▶ **EXERCISE**: Rewrite the data from its start through the line containing "Click the @REALIcePoseidon", including those two lines. Add 3 to every coordinate in the answers and leave all other text as it is.

▶ **DATA**:
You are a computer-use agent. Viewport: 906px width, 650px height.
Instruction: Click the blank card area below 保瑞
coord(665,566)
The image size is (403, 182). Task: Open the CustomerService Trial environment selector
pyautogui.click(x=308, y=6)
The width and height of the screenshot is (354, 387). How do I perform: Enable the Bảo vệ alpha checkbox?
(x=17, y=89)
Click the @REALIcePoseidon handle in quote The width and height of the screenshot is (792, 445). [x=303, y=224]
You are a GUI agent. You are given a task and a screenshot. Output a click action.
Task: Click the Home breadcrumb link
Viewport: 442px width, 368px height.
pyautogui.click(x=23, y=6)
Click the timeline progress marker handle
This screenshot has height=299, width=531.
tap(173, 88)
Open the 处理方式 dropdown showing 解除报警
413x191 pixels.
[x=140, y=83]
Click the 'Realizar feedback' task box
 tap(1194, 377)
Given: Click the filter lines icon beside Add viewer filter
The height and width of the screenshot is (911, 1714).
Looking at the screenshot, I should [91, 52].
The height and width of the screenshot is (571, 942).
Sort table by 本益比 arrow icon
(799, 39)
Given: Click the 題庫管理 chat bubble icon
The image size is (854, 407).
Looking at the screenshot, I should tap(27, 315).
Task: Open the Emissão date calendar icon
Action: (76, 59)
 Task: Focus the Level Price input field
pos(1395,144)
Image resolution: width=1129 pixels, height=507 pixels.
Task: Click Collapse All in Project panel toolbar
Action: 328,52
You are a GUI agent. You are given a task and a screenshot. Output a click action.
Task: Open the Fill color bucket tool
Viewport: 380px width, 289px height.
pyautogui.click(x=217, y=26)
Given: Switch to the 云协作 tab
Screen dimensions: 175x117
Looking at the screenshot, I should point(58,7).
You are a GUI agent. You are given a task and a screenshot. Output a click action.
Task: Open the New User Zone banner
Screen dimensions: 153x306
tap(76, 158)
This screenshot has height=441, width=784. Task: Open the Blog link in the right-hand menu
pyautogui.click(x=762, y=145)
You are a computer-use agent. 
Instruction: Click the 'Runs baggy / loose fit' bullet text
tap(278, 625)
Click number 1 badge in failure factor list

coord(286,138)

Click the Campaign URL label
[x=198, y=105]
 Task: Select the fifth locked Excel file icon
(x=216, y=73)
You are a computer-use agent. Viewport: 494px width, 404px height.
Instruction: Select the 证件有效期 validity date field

▶ **THE OUTPUT**:
You are a computer-use agent. Viewport: 906px width, 650px height.
Instruction: Click the blank card area below 保瑞
coord(668,569)
The image size is (403, 182). Task: Open the CustomerService Trial environment selector
pyautogui.click(x=311, y=9)
The width and height of the screenshot is (354, 387). How do I perform: Enable the Bảo vệ alpha checkbox?
(x=20, y=92)
Click the @REALIcePoseidon handle in quote The width and height of the screenshot is (792, 445). [x=306, y=227]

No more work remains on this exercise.